2. In general, the following types of grievances will be heard by the Graduate Health Sciences Council: appeal of final course grades, extension of time to complete program requirements, non-professional behavior, plagiarism, and any other matter that may potentially fall within the scope of the Council.
3. The Graduate Health Sciences Council will hear the PA student’s case (using the procedure below). The decision of the Graduate Health Sciences Council will be forwarded to the Dean of the College of Sciences within eight class days of the hearing. If an appeal of the Graduate Health Science’s Council’s decision arises the Dean can affirm or overturn the decision.

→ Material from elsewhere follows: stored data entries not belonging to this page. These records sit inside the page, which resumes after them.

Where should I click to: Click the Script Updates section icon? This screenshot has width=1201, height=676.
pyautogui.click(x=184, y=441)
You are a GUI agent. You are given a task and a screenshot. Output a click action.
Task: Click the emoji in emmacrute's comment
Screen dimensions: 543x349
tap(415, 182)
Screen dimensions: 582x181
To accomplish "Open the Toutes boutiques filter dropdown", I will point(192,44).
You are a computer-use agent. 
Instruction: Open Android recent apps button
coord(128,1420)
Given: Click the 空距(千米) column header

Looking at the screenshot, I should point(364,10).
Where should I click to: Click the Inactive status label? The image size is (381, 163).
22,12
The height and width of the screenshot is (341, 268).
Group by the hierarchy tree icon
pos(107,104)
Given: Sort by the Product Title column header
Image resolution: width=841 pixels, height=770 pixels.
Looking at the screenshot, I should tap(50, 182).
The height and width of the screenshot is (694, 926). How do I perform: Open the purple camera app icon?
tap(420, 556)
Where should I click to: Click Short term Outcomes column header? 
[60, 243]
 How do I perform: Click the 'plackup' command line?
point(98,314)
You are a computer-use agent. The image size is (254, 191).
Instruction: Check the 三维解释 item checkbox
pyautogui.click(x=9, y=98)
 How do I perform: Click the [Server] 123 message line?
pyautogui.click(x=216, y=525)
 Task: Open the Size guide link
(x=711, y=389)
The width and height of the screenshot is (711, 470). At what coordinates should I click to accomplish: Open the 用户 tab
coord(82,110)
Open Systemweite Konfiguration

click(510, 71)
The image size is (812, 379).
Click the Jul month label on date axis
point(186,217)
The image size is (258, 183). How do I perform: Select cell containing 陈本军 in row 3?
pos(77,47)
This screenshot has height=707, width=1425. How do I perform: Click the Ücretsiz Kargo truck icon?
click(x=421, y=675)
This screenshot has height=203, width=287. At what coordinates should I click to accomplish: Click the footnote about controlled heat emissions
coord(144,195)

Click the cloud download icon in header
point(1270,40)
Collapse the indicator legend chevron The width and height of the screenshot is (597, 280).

The Dean will inform the PA graduate student and the council of the final decision. There is no appeal of the Dean’s decision.
Health Sciences Council Grievance and Appeals Policy
1. The Graduate Health Sciences council will be comprised of 3 WLU faculty from the College of Sciences. The members, as well as the Chair of the Graduate Health Sciences Council, will be selected by Dean of the College of Sciences in consultation with the Physician Assistant Program Director. The Program Director will provide the PA student with a copy of this procedure.
2. The PA student may select a (WLU faculty or staff member) as an advocate to assist in the preparation and presentation of the petition. The advocate may appear with the student before the Council. The advocate can consult with the student but, may not speak directly to the Council.
3. The student, working with his/her advocate, will produce a written allegation describing the grievance, a summary of the circumstances surrounding it, the related evidence, and what has already been done in attempting to resolve it. Sufficient copies of this document must be delivered by the student to all faculty members of the Graduate Health Sciences Council at least 48 hours prior to the hearing.
4. The PA student will work with the chair of the Graduate Health Sciences Council to schedule the hearing at a mutually agreeable time. The student is entitled to a hearing within 15 class days of the time the student first contacts the Chair of the Graduate Health Sciences Council.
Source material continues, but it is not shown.